Prompt A – In the July 12, 1945 text about the trip to the 108th, how many officers and nurses rode in the bus?
Prompt B – Write the next part of the July 12, 1945 text about the trip to the 108th.

Text block –
▬▬▬

July 12, 1945
No. 41 (continued)
The morning of the 7th, all of us unfortunates who were heading for the 108th piled into various vehicles — the men into the trucks and the officers and nurses (9 officers and 11 nurses) piled into my bus. Away we went! That was really a pleasurable ride and I can well imagine what it would have been riding the same distance on the back of a 2-1/2. We had comfort-deluxe! Out of the ten trucks and one bus that left from Ellwangen, there was only one truck that beat us. We went some 265 miles in 9 hours and ten minutes, which included the 45 minutes we stopped for lunch just as we hit the autobahn outside of Mannheim. The old bus really travelled along sweetly without the least bit of trouble. We all arrived clean, comfortable, and hardly tired at all. The next day the gang that arrived via truck was quite a contrast – dirty, tired, etc.

▬▬▬

Data extract –
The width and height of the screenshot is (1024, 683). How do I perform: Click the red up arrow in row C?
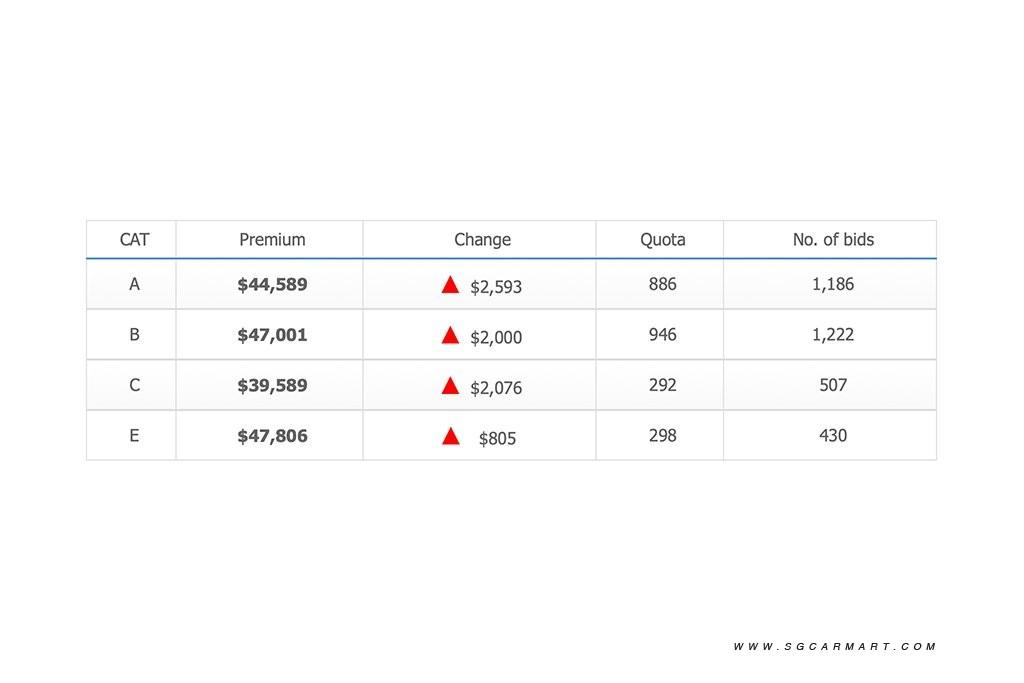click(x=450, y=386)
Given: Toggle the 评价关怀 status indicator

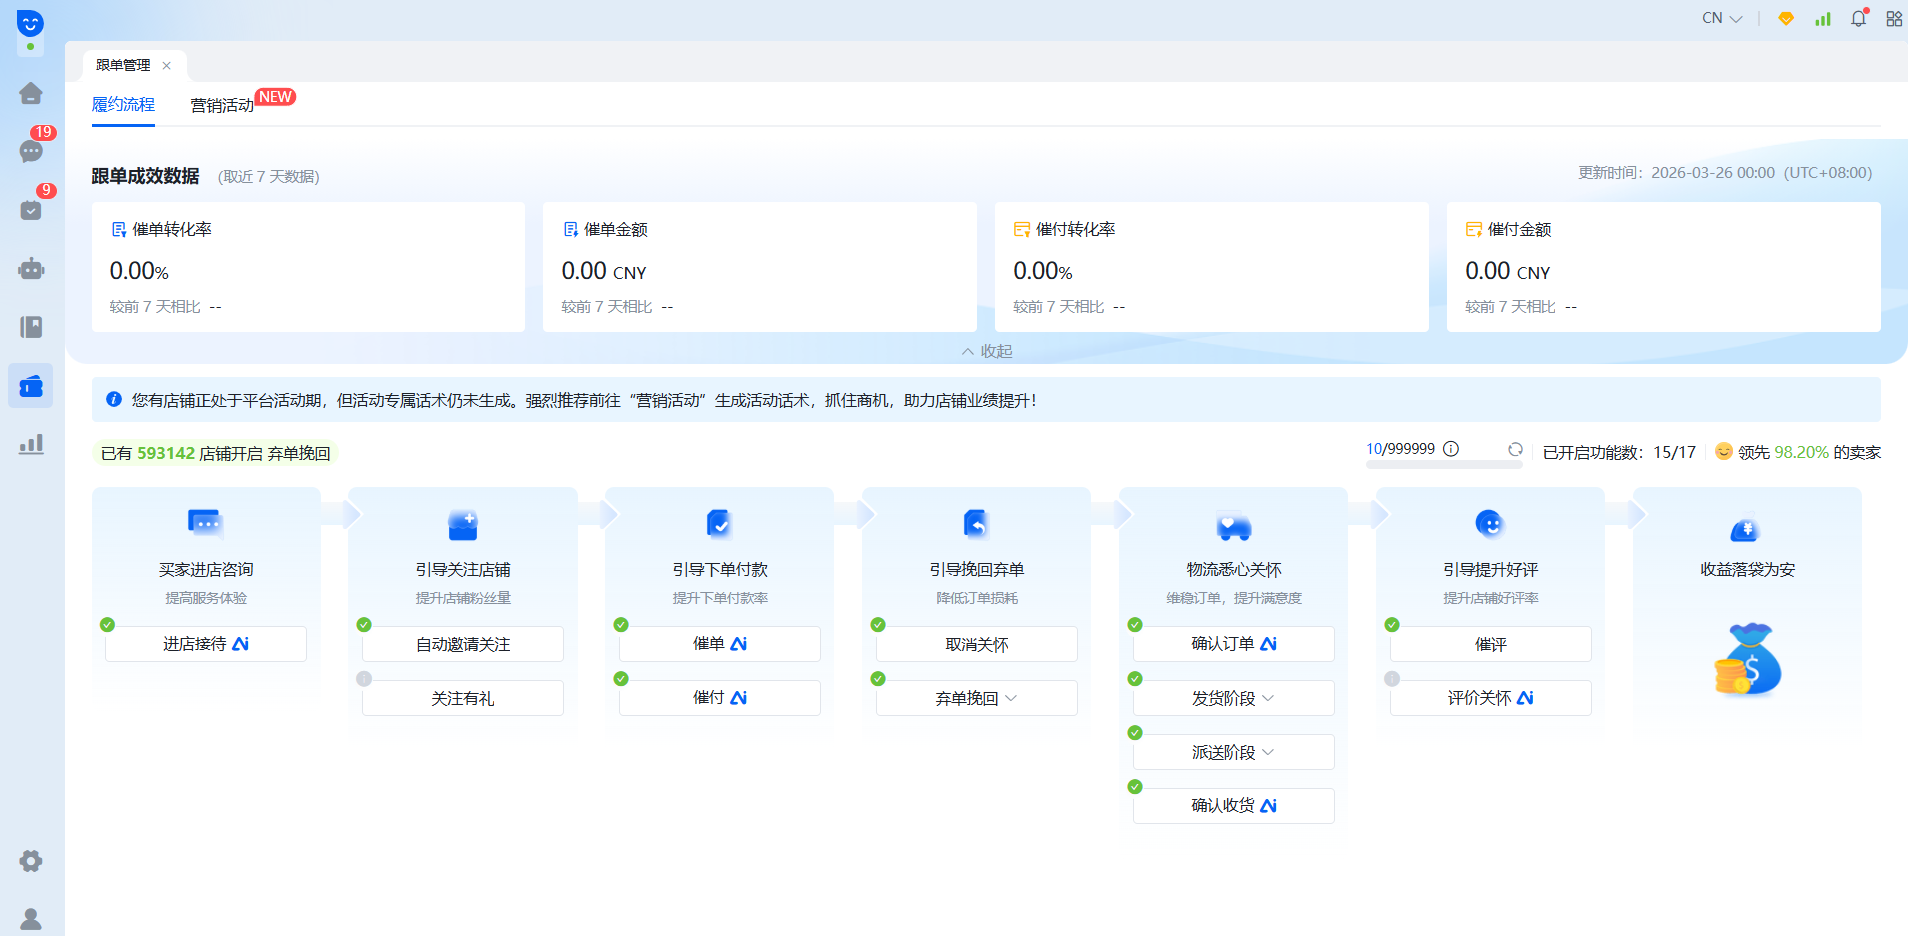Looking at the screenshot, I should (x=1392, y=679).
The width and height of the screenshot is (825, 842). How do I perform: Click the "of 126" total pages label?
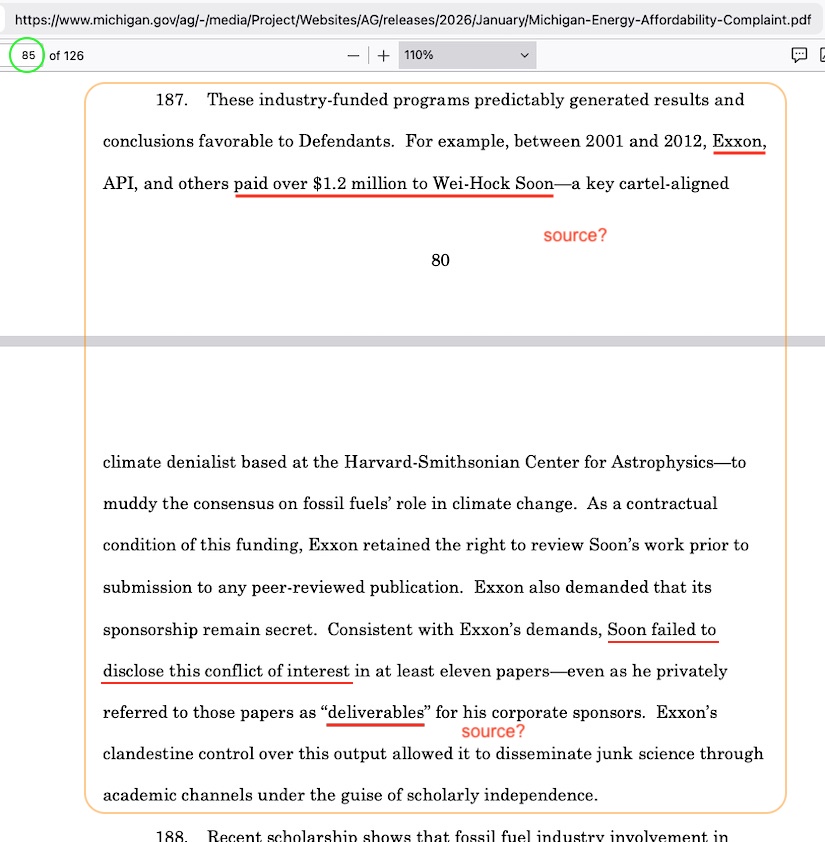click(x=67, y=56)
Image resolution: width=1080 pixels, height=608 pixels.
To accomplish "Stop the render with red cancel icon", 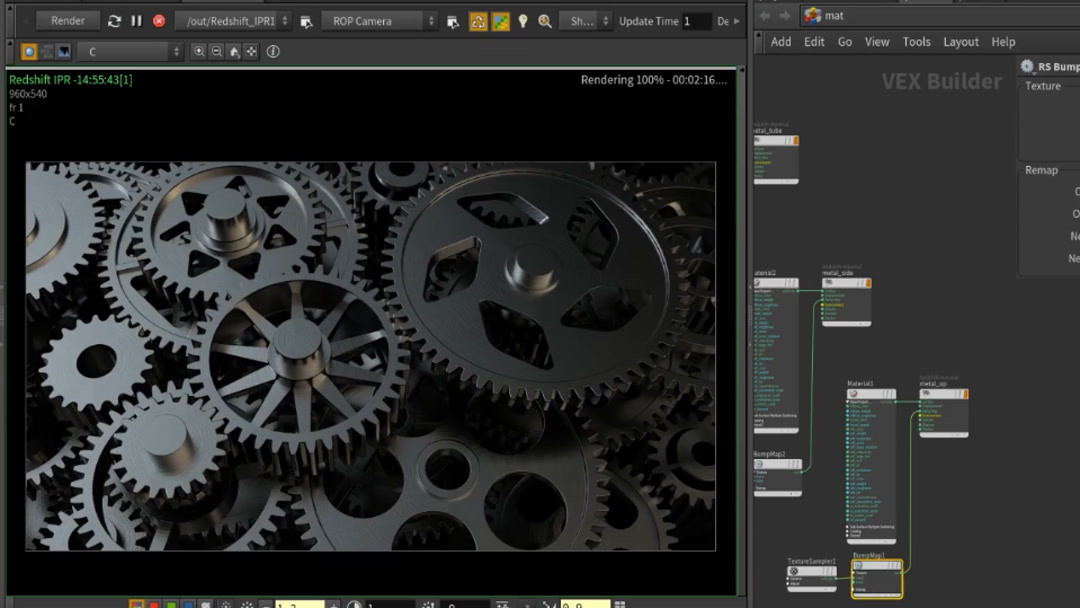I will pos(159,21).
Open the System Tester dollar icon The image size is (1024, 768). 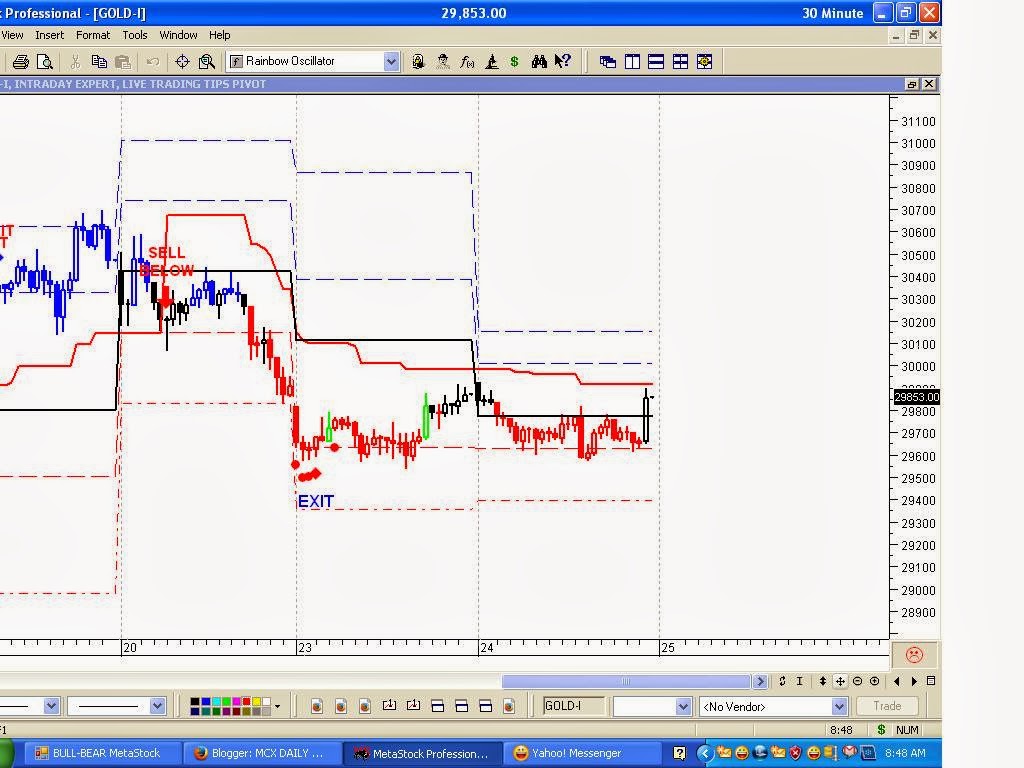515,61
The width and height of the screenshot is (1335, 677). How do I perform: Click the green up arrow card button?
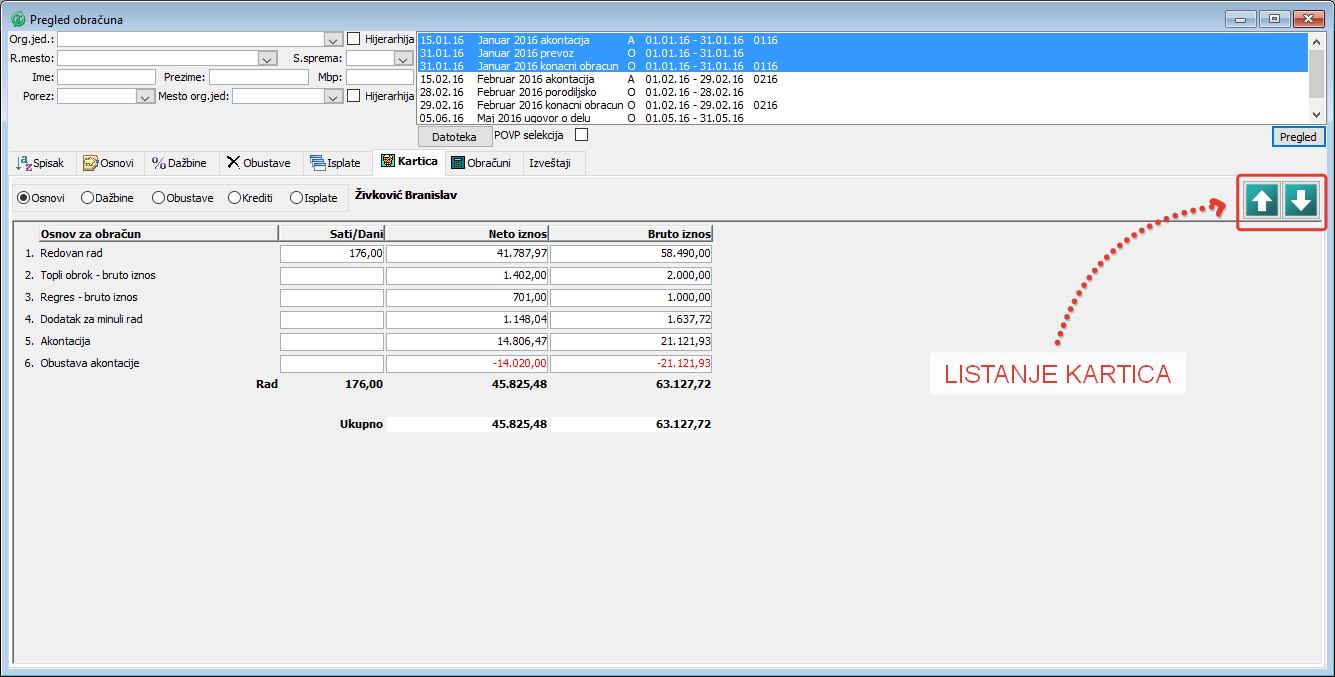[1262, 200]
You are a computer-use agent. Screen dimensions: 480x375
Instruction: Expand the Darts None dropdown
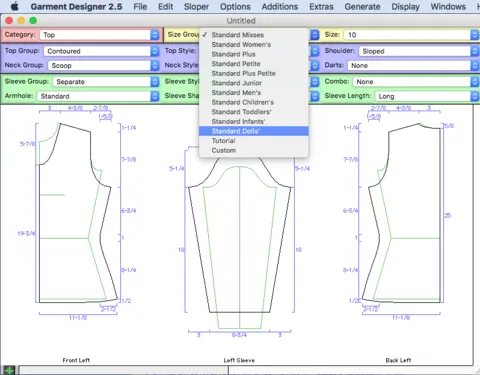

▬▬▬

Expected output A – 9 officers and 11 nurses.

Expected output B –
We were not a very happy bunch coming up here, but there was one thing that boosted our morale 100% as we traveled the last 30 or 40 miles. What was that? Well, we began seeing those old familiar square signs with the blue and white diagonal stripes, and we knew that at least we would be close to some old friends — none other than our oldest friends and best-liked gang as far as divisions go — the good old 3rd Division! In fact, as it turned out, we are in their occupational area and naturally there have been an abundance of blue and white patchers around here ever since we arrived. We felt like putting up signs “108th Evac. Hospital, formerly the 59th Evac.”
When we saw the place this hospital is set up in, we didn’t even want to get out of the bus — merely wanted to turn right around and go back to Ellwangen to our beautiful buildings that took us so long to get in good shape. Here we saw nothing but tents in what appeared to be a wonderful potential mud-hole. Whoever laid this hospital out was nuts — there is such a distance between the quarters and the rest of the hospital that if the ground were not so soft, we would be running our bus around the area on a regular schedule. As it is, the motorcycles that various members have acquired do come in handy from time to time.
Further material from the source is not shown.